**** Provided records ****

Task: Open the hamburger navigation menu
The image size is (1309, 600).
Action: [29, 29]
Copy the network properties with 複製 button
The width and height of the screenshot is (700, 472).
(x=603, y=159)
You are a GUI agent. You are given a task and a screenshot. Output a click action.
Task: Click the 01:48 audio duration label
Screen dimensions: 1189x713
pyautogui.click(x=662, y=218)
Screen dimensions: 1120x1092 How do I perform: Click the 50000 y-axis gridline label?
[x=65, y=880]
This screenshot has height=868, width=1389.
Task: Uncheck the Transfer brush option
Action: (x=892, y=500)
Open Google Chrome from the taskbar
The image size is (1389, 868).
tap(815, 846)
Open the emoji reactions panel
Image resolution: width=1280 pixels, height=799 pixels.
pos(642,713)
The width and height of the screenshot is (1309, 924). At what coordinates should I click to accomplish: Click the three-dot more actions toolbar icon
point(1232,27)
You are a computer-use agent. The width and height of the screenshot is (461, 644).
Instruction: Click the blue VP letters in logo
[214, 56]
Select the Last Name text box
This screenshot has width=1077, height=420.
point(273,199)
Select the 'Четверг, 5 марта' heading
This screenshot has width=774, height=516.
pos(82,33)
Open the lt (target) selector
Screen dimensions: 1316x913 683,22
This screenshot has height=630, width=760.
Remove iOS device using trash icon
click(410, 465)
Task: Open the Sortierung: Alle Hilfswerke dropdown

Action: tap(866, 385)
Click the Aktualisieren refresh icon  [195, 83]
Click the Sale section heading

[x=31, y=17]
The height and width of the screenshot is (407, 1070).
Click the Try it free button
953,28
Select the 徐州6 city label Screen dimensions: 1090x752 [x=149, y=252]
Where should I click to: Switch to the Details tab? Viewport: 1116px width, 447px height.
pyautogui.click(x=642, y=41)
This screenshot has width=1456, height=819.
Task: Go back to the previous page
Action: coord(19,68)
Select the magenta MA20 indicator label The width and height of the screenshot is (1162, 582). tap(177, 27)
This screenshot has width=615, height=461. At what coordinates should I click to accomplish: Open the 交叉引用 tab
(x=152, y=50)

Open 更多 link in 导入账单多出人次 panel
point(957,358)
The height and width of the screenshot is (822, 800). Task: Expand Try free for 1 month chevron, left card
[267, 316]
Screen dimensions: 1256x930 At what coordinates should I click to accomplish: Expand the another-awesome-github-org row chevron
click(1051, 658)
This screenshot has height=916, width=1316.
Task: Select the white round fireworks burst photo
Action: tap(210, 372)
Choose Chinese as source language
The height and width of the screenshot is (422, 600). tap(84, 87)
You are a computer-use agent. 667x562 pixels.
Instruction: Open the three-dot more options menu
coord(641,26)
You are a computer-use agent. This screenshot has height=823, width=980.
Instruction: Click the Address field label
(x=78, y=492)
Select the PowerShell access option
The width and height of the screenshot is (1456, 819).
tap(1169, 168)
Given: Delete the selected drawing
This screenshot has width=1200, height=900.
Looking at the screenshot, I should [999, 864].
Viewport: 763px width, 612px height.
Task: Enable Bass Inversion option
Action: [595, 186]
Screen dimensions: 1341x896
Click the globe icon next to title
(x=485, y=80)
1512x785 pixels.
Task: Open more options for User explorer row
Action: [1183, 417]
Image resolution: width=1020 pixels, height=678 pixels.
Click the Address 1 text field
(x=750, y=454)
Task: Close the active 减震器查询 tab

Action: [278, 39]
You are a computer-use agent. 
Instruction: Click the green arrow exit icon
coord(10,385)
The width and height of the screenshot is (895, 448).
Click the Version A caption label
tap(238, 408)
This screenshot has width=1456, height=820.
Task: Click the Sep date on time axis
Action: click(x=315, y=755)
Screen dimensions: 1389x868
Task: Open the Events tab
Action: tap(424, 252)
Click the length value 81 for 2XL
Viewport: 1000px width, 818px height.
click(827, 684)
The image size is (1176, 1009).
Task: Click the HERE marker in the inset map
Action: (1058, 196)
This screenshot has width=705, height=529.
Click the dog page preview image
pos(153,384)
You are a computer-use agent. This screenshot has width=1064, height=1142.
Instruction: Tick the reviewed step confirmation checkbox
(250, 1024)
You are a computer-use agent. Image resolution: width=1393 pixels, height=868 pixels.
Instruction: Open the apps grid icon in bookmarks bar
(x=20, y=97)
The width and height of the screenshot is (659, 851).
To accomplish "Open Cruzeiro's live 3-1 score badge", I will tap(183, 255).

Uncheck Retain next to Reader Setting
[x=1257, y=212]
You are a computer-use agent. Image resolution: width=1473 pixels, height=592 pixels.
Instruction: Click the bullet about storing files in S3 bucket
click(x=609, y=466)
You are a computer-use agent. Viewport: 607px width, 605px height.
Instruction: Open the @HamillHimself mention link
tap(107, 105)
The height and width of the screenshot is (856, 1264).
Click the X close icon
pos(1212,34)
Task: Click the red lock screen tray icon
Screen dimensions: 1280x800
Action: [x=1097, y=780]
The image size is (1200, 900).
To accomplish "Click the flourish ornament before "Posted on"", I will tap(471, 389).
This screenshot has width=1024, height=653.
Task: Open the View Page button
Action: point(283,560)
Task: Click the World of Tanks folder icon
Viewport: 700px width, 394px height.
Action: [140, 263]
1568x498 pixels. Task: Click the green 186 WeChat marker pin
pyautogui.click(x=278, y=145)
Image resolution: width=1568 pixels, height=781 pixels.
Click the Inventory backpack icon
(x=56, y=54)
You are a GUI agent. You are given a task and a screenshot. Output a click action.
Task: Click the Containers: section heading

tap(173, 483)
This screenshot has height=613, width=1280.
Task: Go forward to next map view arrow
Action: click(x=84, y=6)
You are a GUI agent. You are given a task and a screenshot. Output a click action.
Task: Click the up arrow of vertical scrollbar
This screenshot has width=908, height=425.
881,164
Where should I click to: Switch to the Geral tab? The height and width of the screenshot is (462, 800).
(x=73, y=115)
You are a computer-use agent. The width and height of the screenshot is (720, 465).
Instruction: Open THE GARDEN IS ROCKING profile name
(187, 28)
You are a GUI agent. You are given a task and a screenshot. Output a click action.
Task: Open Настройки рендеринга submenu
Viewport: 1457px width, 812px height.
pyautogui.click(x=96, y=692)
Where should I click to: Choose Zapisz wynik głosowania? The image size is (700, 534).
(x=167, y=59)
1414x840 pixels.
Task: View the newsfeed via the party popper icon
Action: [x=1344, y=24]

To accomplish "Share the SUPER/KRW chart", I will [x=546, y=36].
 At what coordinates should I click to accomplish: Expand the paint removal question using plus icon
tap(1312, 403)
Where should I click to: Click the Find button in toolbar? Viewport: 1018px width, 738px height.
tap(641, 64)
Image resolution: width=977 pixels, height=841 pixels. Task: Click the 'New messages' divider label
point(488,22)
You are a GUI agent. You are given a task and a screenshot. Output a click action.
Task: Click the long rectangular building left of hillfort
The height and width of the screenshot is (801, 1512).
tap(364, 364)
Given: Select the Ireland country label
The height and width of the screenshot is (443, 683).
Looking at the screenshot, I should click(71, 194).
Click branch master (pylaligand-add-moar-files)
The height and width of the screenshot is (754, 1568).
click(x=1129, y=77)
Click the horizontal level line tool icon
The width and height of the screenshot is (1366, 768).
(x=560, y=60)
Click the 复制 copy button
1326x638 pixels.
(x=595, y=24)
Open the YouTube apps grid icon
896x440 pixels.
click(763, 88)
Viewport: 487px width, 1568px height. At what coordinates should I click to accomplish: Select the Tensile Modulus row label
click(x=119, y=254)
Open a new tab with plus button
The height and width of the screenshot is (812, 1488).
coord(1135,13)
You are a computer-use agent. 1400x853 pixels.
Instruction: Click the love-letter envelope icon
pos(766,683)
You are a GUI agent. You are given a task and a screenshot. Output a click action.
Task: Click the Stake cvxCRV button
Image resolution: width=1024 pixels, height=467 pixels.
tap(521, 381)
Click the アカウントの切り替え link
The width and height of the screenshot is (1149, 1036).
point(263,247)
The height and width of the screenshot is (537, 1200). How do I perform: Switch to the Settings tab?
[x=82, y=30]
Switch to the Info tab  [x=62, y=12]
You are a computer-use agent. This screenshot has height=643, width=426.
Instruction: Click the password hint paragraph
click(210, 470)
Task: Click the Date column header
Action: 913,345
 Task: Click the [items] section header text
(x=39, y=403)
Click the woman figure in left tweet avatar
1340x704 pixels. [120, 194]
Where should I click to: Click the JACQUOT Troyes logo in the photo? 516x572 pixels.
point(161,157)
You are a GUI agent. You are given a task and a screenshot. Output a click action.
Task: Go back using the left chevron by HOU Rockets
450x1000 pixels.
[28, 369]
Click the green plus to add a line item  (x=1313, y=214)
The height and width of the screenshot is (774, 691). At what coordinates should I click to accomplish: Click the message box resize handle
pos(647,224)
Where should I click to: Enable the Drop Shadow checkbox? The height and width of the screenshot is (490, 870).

****

_Exercise aim:_ Rewrite the records as a numbered list, omitting blank lines. Start at the first line of the records and stop after the line that contains "pos(642,713)".

_Response to the task:_
1. Task: Open the hamburger navigation menu
2. The image size is (1309, 600).
3. Action: [29, 29]
4. Copy the network properties with 複製 button
5. The width and height of the screenshot is (700, 472).
6. (x=603, y=159)
7. You are a GUI agent. You are given a task and a screenshot. Output a click action.
8. Task: Click the 01:48 audio duration label
9. Screen dimensions: 1189x713
10. pyautogui.click(x=662, y=218)
11. Screen dimensions: 1120x1092 How do I perform: Click the 50000 y-axis gridline label?
12. [x=65, y=880]
13. This screenshot has height=868, width=1389.
14. Task: Uncheck the Transfer brush option
15. Action: (x=892, y=500)
16. Open Google Chrome from the taskbar
17. The image size is (1389, 868).
18. tap(815, 846)
19. Open the emoji reactions panel
20. Image resolution: width=1280 pixels, height=799 pixels.
21. pos(642,713)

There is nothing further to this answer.